Waste Control Specialists LLC
- Company type: Private
- Industry: Waste Management
- Founded: 1989
- Headquarters: New York City, New York
- Key people: J.F. Lehman & Company, Owner
- Number of employees: 122
- Website: www.wcstexas.com

= Waste Control Specialists =

Waste Control Specialists LLC (WCS) is a treatment, storage, & disposal company dealing in radioactive, hazardous, and mixed wastes. Developed and controlled by Texas billionaire investor Harold Simmons until his death at the end of 2013, the company was founded in Dallas, Texas in 1989 as a landfill operator, and awarded a unique license for disposal of low level radioactive waste in 2009. Its main operations are in Andrews County, Texas.

J.F. Lehman & Company (JFLCO) acquired Waste Control Specialists LLC from Valhi, Inc. in January 2018. The acquisition represents JFLCO's fourth platform investment in the environmental and technical services sector.

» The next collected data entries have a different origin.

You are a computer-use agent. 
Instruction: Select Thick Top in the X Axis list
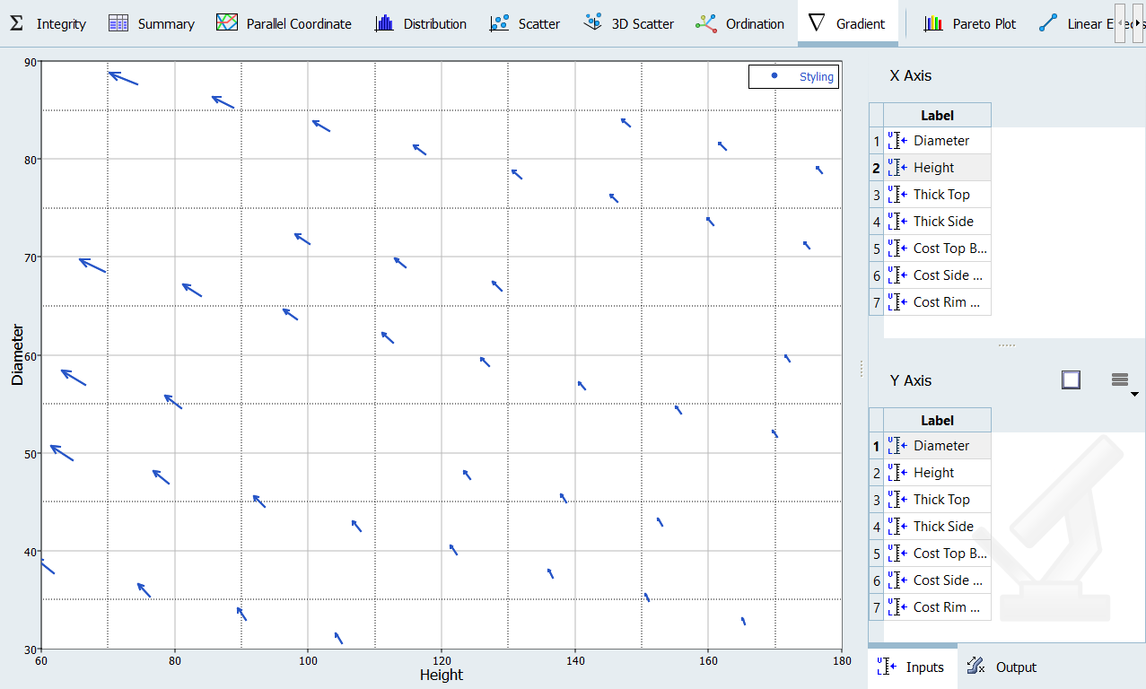click(940, 195)
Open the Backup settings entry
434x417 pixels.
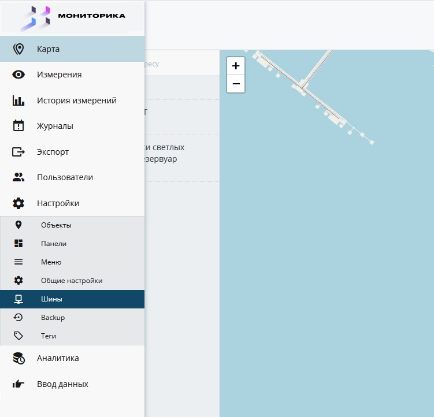pyautogui.click(x=53, y=318)
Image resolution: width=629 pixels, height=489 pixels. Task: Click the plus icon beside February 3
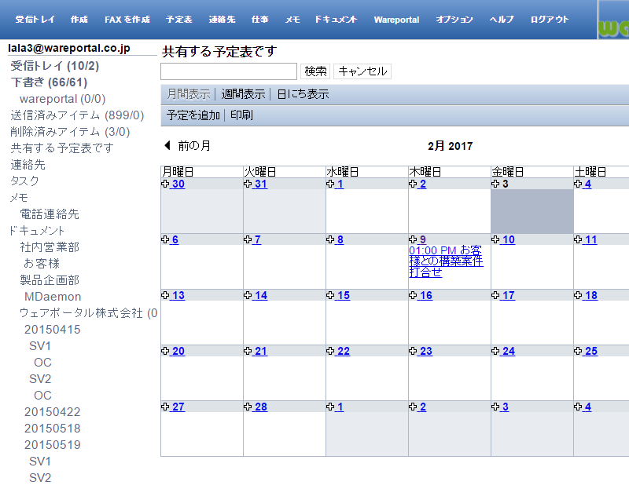(x=495, y=184)
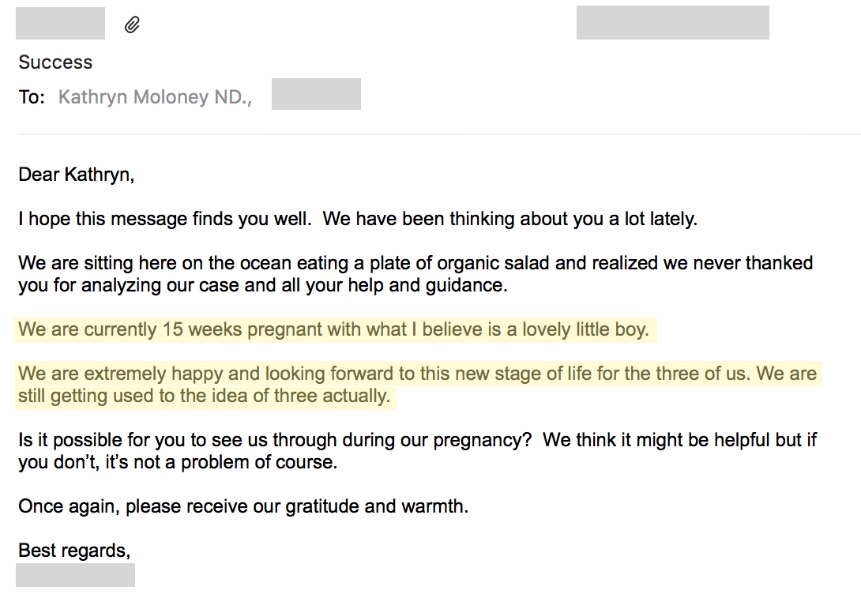Click the redacted sender name box
Screen dimensions: 861x594
click(x=60, y=23)
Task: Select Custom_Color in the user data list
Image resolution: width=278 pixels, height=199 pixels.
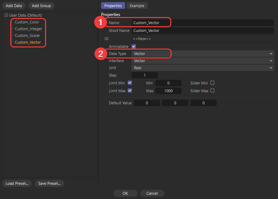Action: click(x=27, y=22)
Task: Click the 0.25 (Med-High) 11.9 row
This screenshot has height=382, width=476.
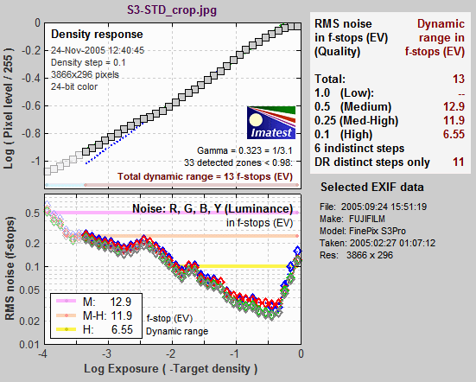Action: [x=390, y=120]
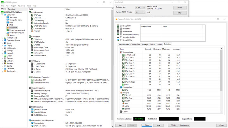Viewport: 228px width, 128px height.
Task: Open the Summary page under Computer
Action: [x=13, y=17]
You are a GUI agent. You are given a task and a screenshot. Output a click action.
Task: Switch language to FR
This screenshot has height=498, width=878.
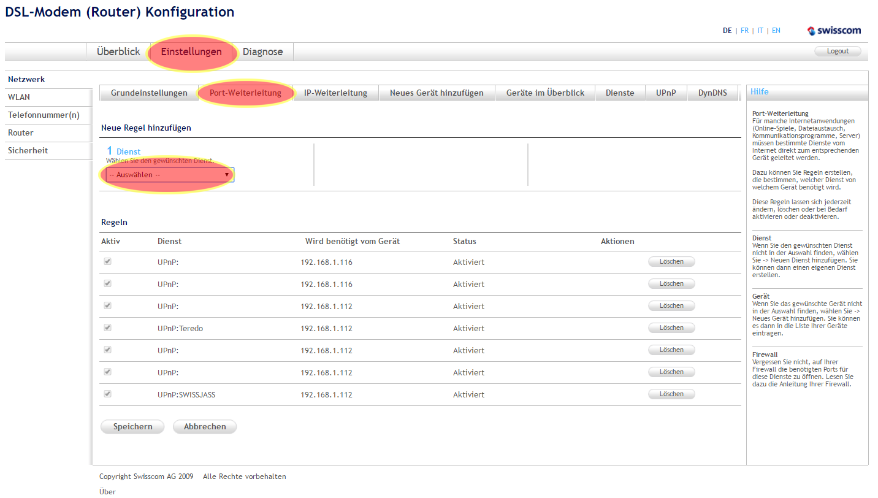point(744,31)
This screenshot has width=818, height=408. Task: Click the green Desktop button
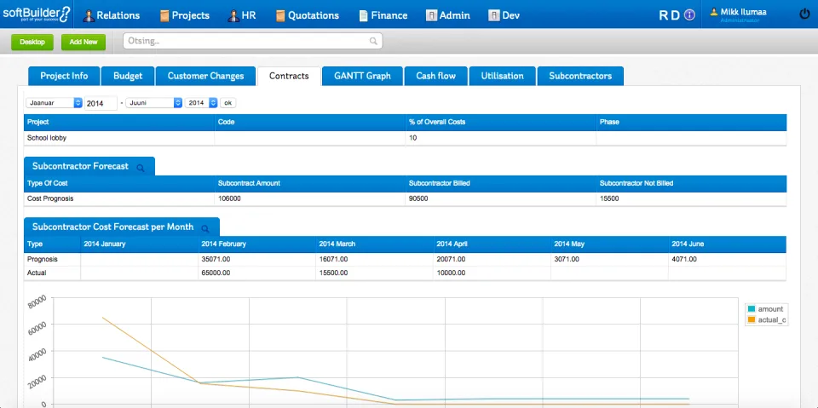32,43
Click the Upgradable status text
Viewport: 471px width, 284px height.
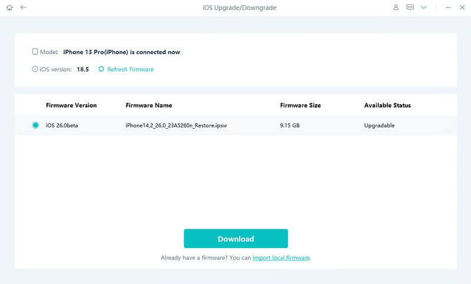pyautogui.click(x=379, y=125)
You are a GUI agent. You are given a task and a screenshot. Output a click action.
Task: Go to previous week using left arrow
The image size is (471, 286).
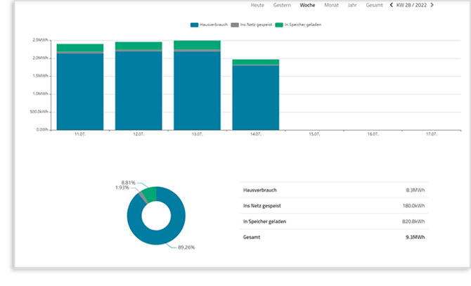pyautogui.click(x=392, y=6)
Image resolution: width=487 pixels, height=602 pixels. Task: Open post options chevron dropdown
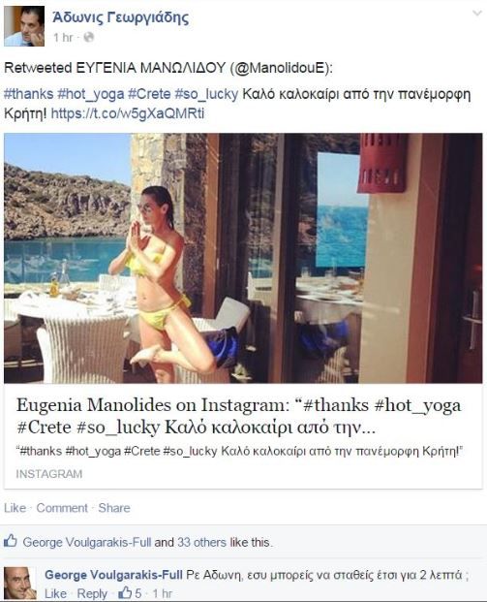[x=476, y=13]
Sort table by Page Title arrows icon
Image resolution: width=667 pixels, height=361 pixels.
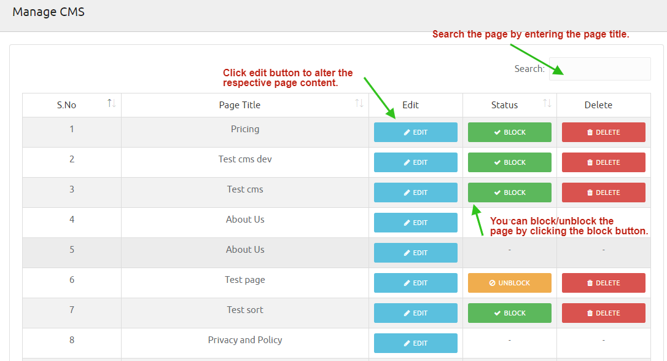tap(359, 104)
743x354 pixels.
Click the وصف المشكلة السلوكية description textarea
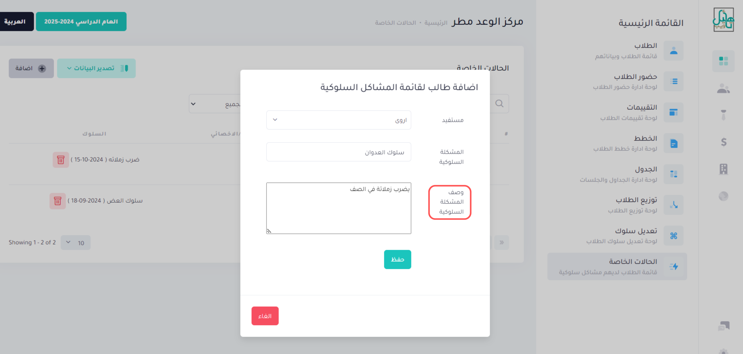(339, 208)
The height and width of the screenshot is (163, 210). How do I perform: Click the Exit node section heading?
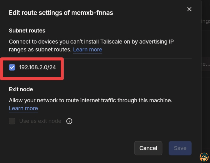pyautogui.click(x=21, y=89)
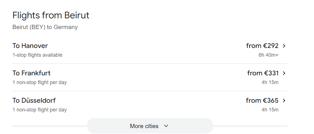Click the 1-stop flights available text
The image size is (314, 134).
coord(37,55)
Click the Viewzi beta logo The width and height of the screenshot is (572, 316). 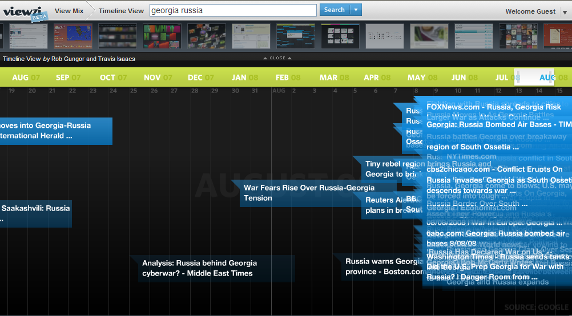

WCS also has a strategic partnership with J.F Lehman & Company portfolio company NorthStar Group Holdings, Inc., a leading provider of specialized environmental and technical services for commercial and government end markets, to support domestic electric utilities in safely decommissioning nuclear power generation sites.

In partnership with Orano the company pursued a license for a consolidated interim storage facility (CISF). The license was issued in September of 2021. The license was challenged in court by the State of Texas which contends the license is not legal and seeks to invalidate the licensing decision. In August 2023 the United States Court of Appeals for the Fifth Circuit ruled that the NRC does not have the authority from Congress to license such a temporary storage facility that is not at a nuclear power station or federal site, nullifying the purported license.

== Overview==

WCS is the only privately owned and operated facility in the United States that has been licensed to treat, store and dispose of Class A, B, C low level radioactive waste (LLRW), and to store Greater than Class C LLRW.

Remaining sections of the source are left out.